シニアのネット消費データとビジネスチャンス
シニアのネット消費に関するデータが、日経新聞に掲載されていました。
日本経済新聞社が実施した「第2回ネットライフ1万人調査」ではインターネットを巧みに活用するシニアの姿が明らかになった。最近1年間にネットで買い物した比率は60歳以上が食料品など4分野でトップ。ネット消費の総額も年間23万円を超え、全体平均を上回る。じっくり品定めする一方、安さへのこだわりは薄い。ネット消費のけん引役として、シニアは存在感を増している。(2013年10月23日付 日経新聞朝刊)
ネットに関するデータで注意が必要なのは、その調査方法。ネットでのアンケート調査ならば、ネット利用率が高いのは当然だからです。ちなみに、今回のアンケートもネット経由で実施されたものなので、ネット利用率が若干割増されていることを考慮する必要があります。
割り引いた上で、興味深いデータを抽出すると、以下のようになります。
【興味深いシニアのネット消費に関するデータ】
[ネット購入率の高い品目]食品53%、IT関連製品54%
[重視すること]時間を気にせずに買い物できる、店員とのやりとりがなく煩わしくない
[平日のパソコン経由ネット利用時間]2時間41分で全体平均よりも30分多い
[価格へのこだわり]37%で、全体平均より低い→じっくり品定めしている
[ネット接続端末]パソコン中心、スマホ所有率は14%(全体39%)、タブレット所有率11%(全体15%)

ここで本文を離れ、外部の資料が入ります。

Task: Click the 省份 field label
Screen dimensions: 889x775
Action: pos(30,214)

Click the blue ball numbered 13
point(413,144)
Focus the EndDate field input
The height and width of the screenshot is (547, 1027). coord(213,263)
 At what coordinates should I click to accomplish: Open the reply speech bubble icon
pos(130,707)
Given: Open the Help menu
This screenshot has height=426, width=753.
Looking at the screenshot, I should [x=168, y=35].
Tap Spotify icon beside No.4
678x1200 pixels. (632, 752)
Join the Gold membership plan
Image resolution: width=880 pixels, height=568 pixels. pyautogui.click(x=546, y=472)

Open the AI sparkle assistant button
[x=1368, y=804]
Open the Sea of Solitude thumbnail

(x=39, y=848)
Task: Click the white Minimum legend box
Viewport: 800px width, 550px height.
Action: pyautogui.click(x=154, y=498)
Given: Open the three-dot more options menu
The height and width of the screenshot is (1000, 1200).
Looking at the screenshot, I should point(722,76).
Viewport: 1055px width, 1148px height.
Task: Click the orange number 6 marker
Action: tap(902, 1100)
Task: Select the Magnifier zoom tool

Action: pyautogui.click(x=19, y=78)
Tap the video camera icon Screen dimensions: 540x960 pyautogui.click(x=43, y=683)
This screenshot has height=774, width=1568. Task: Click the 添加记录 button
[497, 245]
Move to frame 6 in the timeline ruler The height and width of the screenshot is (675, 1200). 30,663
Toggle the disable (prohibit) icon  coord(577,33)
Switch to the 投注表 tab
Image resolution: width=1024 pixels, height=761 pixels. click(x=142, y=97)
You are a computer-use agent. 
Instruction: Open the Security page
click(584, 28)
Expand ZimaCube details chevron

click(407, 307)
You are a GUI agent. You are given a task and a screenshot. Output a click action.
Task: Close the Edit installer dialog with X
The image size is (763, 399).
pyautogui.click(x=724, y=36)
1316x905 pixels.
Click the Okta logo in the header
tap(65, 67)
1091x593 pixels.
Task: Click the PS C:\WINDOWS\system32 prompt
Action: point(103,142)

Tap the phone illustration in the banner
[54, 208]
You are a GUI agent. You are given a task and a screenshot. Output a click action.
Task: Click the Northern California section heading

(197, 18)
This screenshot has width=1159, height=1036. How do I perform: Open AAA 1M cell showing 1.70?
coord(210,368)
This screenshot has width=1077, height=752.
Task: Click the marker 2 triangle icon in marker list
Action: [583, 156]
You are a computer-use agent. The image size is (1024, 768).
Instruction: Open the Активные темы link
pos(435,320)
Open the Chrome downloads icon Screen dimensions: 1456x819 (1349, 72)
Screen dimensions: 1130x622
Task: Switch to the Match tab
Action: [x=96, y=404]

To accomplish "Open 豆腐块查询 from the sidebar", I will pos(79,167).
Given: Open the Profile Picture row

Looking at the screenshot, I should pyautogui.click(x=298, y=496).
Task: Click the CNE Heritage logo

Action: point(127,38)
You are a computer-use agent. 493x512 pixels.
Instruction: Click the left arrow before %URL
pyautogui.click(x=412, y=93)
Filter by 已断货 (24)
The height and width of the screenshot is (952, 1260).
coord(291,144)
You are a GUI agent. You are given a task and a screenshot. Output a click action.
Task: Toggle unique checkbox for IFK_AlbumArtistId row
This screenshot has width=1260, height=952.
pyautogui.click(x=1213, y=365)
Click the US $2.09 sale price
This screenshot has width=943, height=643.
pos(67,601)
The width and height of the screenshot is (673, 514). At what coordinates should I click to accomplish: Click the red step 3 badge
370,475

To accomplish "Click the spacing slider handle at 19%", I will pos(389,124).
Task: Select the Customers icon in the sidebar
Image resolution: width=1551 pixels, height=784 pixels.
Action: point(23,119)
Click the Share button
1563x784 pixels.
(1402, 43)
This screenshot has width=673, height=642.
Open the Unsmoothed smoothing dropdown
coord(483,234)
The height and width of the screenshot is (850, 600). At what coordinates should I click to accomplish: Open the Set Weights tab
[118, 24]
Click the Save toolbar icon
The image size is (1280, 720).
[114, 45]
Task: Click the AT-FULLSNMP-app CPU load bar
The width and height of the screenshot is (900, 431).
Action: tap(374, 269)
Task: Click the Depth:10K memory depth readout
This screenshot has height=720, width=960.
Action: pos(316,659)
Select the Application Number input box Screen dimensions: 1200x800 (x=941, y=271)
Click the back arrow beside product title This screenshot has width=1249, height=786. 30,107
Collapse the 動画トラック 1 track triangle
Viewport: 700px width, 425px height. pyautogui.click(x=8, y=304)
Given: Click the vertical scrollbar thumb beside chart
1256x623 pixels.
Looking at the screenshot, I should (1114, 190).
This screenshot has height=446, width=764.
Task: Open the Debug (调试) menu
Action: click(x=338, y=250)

[スマホ・タブレット利用時間]10代・20代に次ぐ長さ
これらのデータからわかることは、以下の通り。
【シニアのネット利用データからわかること】
[1] 価格の低さよりも品揃え豊富な中から選びたいというニーズあり
[2] 実店舗に対して営業時間の制約や店員の接客に不満あり
[3] スマホ・タブレットが普及すれば、パソコンから大きくシフトする確率が高い
1について、ネット通販がとかく価格競争に陥りやすいことを考えれば、価格よりも品揃えや品質を重視するシニアユーザーは、神様のような存在かもしれません。価格差で浮気しがちな若者を多数獲得するよりは、リピートする確率が高いシニアを少数でも顧客として持つ方が、長期的には収益にプラスになることがわかります。逆に考えれば、今後シニアネットユーザー獲得競争が激化する可能性が高いとも言えます。
2について、ネットを利用する動機・理由は、店舗に対する不満の裏返しでもあります。シニア層は店員とのコミュニケーションも重視する人が多いと考えていたので、接客を煩わしく思う回答に違和感がありました。しかし、接客をして欲しくないと考えるシニアだからこそ、ネット通販を利用しているのかもいしれません。当たり前のことですが、接客を求めているのかどうか、実店舗に来店したシニア層を見極めることは極めて重要です。
3について、パソコンからスマホ・タブレットへのシフトは、シニア層だけに起こっていることではありません。ただし、パソコンメーカーは販売者にとっては、パソコンからネット接続するシニア層は、最後の上顧客になる可能性があります。パソコンでしかできないこと、もっと利便性の高いパソコン利用法をアピールすることによって、シニア層のパソコン利用をつなぎとめておく必要があります。
日経には、次のような興味深い考察がありました。
全国的に中小の小売店舗は減っているため、シニアにとっては郊外などの遠くにある大型店に通うのは負担が大きくなっている。このため、自宅の「玄関先」まで届くネット通販の商機は今後、さらに広がる見通しだ。(同上)
大型店にとっては、頭の痛い現実です。今後増加するシニア層が離れていけば、大型店の収益に大きく影響を及ぼすでしょう。逆に、中小の小売店舗には朗報。シニア層が好む品揃えやサービスを充実させれば、大型店から顧客を奪えるかもしれません。
価格よりも商品そのものを重視するシニア層を顧客としていかに獲得するかが、価格競争に巻き込まれない鍵とも言えます。さらに、一度気に入ってもらえれば、再来店する確率が高いので、長期的に収益に大きく貢献します。消費者向け商品を取り扱う企業は、シニア層へのシフトは避けられないのではないでしょうか。
☆今日のまとめ☆
シニアのネットユーザー調査からわかることは、価格よりも商品そのものを重視するというシニアの姿勢。
さらに、接客を煩わしく思うシニアの存在。
価格競争に陥る確率が低く、長期収益に貢献してくれるシニア層をどれだけ顧客として獲得できるかが、企業収益を左右するだろう。
WSJを読むには、基本的な英単語を知っていなければなりません
☆ 今日のこぼれ話☆
もちろん、それだけ旨みのあるシニア層なので、獲得競争が激しいのは確か。
逆に考えれば、浮気がちな若年層に注目した方が、競争は緩やかかもしれませんね。